→ **Task statement**
Whenever the string "target" turns up in a line of the data below, copy that line.
====== Supplied information
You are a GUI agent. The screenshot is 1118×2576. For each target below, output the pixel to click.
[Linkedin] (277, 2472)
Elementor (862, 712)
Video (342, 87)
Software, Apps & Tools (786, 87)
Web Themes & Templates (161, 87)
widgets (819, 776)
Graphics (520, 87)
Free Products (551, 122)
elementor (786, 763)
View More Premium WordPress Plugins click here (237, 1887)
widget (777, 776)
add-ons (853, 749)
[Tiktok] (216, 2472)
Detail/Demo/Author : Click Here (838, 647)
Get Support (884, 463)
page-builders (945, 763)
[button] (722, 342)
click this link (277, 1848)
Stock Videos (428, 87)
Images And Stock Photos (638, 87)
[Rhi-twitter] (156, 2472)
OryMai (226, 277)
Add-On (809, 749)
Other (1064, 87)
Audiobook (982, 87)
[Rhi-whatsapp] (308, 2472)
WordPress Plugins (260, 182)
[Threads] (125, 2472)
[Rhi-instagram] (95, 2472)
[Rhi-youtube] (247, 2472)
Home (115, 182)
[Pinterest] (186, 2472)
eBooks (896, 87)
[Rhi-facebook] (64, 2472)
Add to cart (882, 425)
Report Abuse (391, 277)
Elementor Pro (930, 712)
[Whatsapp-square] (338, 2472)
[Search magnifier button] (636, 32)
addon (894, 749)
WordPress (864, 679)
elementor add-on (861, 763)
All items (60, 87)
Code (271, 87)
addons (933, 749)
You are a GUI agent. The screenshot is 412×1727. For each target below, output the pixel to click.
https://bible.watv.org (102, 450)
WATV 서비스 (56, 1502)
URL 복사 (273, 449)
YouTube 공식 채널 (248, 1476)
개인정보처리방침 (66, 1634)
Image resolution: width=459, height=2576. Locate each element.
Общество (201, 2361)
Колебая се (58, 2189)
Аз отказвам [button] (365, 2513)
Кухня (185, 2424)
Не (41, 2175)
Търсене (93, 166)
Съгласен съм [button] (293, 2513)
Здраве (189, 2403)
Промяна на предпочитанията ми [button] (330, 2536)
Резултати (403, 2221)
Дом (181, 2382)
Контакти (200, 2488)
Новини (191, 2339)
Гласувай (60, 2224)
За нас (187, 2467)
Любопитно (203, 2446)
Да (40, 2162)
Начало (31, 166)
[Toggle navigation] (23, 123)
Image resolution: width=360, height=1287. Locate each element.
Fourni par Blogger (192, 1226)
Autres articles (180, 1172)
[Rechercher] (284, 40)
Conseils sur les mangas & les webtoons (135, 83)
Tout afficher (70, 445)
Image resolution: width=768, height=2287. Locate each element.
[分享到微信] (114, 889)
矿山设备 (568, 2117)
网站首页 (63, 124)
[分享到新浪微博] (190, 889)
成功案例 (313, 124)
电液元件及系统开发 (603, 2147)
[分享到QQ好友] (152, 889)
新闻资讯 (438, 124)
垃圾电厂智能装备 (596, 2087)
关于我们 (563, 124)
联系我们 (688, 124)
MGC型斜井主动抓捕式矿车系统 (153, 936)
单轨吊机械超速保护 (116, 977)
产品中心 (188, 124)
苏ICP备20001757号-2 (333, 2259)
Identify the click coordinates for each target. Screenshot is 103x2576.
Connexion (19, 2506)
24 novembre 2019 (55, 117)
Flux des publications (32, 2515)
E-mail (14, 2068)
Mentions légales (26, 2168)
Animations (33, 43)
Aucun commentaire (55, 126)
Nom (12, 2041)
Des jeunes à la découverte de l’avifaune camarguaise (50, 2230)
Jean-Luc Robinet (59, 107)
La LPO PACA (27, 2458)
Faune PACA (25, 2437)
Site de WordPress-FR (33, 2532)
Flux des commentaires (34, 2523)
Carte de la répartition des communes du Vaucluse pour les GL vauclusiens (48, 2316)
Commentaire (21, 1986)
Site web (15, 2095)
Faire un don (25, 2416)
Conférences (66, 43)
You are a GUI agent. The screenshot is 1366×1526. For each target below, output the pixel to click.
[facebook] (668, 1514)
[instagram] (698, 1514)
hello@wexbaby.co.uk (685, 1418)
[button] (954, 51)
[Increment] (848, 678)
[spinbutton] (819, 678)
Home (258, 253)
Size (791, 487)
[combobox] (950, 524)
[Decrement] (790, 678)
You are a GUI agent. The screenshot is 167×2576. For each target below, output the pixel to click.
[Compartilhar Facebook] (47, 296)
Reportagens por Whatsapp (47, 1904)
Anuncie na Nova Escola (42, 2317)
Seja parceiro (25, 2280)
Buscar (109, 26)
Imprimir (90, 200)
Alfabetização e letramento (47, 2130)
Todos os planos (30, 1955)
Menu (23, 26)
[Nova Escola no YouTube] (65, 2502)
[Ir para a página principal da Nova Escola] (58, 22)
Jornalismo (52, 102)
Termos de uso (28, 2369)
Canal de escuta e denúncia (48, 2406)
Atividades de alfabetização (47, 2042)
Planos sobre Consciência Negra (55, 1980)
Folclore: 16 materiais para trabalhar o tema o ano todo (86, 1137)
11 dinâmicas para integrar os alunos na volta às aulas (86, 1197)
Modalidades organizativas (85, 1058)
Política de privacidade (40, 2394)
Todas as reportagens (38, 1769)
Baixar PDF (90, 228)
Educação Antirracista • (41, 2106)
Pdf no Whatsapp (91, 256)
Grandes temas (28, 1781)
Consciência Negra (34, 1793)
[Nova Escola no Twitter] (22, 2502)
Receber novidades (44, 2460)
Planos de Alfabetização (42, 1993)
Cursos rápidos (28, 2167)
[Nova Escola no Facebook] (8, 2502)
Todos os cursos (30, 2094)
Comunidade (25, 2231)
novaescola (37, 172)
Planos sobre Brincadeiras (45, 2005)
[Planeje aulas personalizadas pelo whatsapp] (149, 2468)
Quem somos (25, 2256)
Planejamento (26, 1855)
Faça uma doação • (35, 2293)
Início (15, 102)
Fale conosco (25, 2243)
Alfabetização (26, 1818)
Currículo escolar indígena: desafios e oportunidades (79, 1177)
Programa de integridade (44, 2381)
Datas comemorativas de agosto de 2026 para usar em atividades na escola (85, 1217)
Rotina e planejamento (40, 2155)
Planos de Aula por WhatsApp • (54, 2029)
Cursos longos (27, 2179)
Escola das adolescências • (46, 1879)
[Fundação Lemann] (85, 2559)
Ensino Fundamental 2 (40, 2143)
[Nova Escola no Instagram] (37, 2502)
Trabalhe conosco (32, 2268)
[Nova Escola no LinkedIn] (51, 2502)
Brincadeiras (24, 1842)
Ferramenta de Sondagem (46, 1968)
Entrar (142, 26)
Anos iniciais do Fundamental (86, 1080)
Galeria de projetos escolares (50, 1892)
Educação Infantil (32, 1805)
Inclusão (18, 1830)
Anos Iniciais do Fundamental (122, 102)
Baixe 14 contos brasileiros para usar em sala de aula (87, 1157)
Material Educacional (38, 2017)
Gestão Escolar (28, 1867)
============
→ **Answer to the exercise**
You are a GUI agent. The screenshot is 1118×2576. For each target below, output the pixel to click.
You are a GUI agent. The screenshot is 412×1727. For each target below, output the pixel to click.
Identify the click coordinates for each target. Screenshot is 103x2576.
You are a GUI agent. The screenshot is 1366×1526. For each target below, output the pixel to click.
You are a GUI agent. The screenshot is 167×2576. For each target below, output the pixel to click.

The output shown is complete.